One of the University’s earliest students, Thomas Coventry Wedderspoon, was in fact one of the many businessmen who took advantage of the Valparaíso to San Francisco route as a commission agent. As the number of foreign residents in the seaport burgeoned, so too did the number required to serve them. Clergy and teachers were among the earliest students of the University to migrate to Chile to serve the expatriate community of workers who were increasing attracted to Valparaíso, where, by the 1870s, the two main industries of mining and railways had taken off.
The University’s earliest student with connections to Chile was the Reverend John Guy, who would have preached in the first Protestant church built on the West Coast of South America, the Union Church (founded in Valparaíso in 1847 and built in 1855). Peter Mackay, MA 1852, was the first Principal and one of the founders of what is now the Mackay School in Valparaíso.
As well as engaging in business links with Chile, as the locomotive engineers of Dubbs & Company, many students of Glasgow and their families first established their businesses in Valparaíso, making Chile their home. The customs agents of the Hardy family, and the stationers and printers of Casa MacKenzie are two examples of Scottish-Chilean families.
From 1880 to 1965, twenty-six Chilean-born students enrolled at the University of Glasgow. They tended to be the sons and daughters of engineers working on the ships and railways, or merchants and businessmen, who came to the University of Glasgow primarily to study Science and Engineering (15), followed by Arts courses (5), Medicine (4), and Law (2).

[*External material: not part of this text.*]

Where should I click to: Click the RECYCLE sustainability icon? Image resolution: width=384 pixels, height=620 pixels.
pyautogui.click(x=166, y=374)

The first Chilean postgraduate student and indeed the first foreign student to obtain a PhD at the University was Tomás de la Barra, son of a statesman by the same name, who graduated PhD in 1924 with his thesis Some aspects of industrial organization. He was an advocate who had previously published on consular legislation of Chile in 1918, and was appointed General-Consul of Chile at Glasgow and later at London. His daughter, who acted as his secretary, also served as Consul-attaché at Glasgow and London at a time when posts for Diplomatic and Consular Services in the UK were reserved for men. Glasgow has girl consul was one headline making the newspapers of the period.